The Only Beatles Song Featuring a Female Lead Vocalist

The Beatles were no strangers to bending the rules of gender, perspective, and even reality in general. From “She Said She Said” to “Octopus’ Garden,” the Fab Four proved how adept they were at adopting unique points of view for their compositions. But in “The Continuing Story of Bungalow Bill,” they outsourced their character perspectives to a woman already present in the studio: Yoko Ono.

John Lennon’s second wife sang one line alone before the late musician joined her to finish the rest of the verse. Maureen Starkey, drummer Ringo Starr’s wife, also provided backing vocals. A single line might not seem like much at face value, but considering the Fab Four’s propensity for adopting funny voices and personas outside of themselves, the fact that they had Ono perform instead of simply taking on a nasal falsetto themselves was a distinct departure from their usual approach.

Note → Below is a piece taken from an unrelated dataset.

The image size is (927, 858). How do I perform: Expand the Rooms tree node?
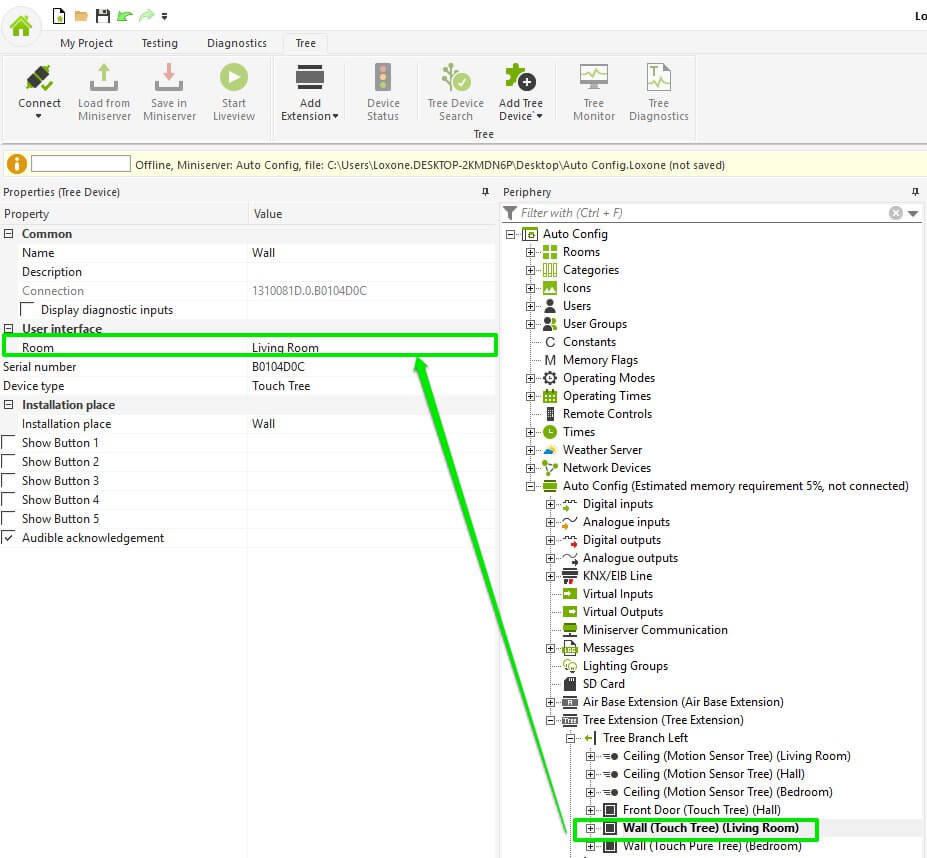(531, 252)
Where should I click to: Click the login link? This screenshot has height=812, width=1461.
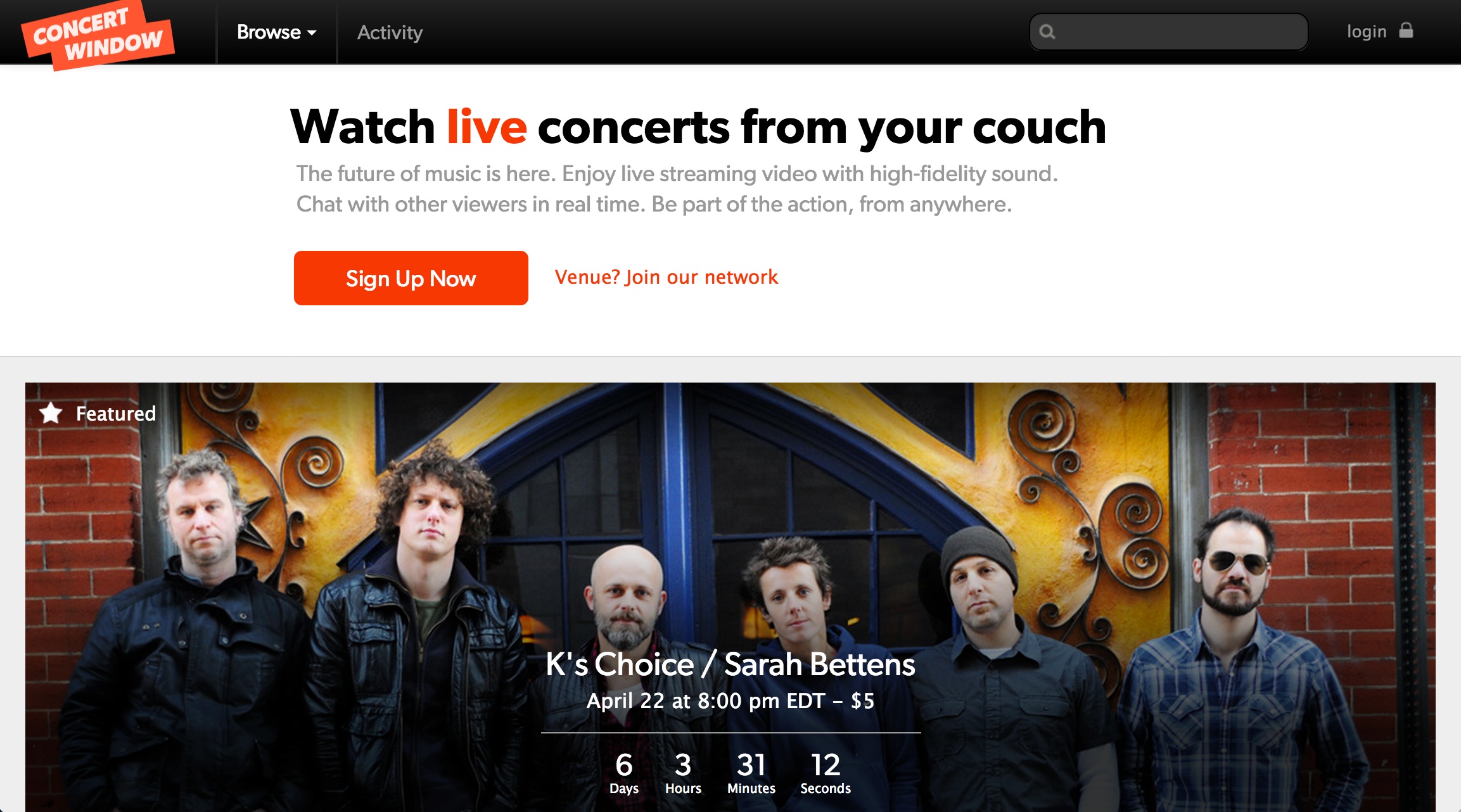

Ono served as the voice of the titular character, Bungalow Bill’s mother. Unlike other seemingly abstract Beatles songs like “I Am the Walrus” and “Happiness is a Warm Gun,” the mother and son duo behind “The Continuing Story of Bungalow Bill” were a real-life pair.

The Real Bungalow Bill and His Mummy

John Lennon wrote the lone Beatles song featuring a female lead vocalist after spending time at the ashram of Maharishi Mahesh Yogi (the same man who inspired “Sexy Sadie”). Other ashram visitors included a mother-son duo from America, Nancy Cooke de Herrera and Richard A. Cooke, and actress Mia Farrow, who described Herrera as a “self-important, middle-aged woman” in her memoir.

While in India, the Cookes went out for an elephant ride when a tiger suddenly attacked one of the massive beasts. Richard shot and killed the tiger before returning to the ashram. As Herrera recalled in her memoir Beyond Gurus, “Rik [Richard] told me that he felt bad about it and said that he didn’t think he’d ever kill an animal again. John asked, ‘Don’t you call that slightly life-destructive?’ I said, ‘Well, John, it was either the tiger or us. The tiger was right where we were.’ That came up in the lyrics.”

In the final verse, Lennon sings, The children asked him if to kill was not a sin. Ono joins as the mother, Not when he looked so fierce, before Lennon re-joins with, His mummy butted in. Both Lennon and Ono sing, If looks could kill it would have been us instead of him, before breaking out in the song’s campy, nursery-like refrain.

In David Sheff’s book All We Are Saying, Lennon described Rik as “a guy in Maharishi’s meditation camp who took a short break to go shoot a few poor tigers and then came back to commune with God. It’s a sort of teenage social-comment song and a bit of a joke” (via BeatlesBible).

A joke, maybe, but an interesting female-led oddity in the Beatles’ discography just the same.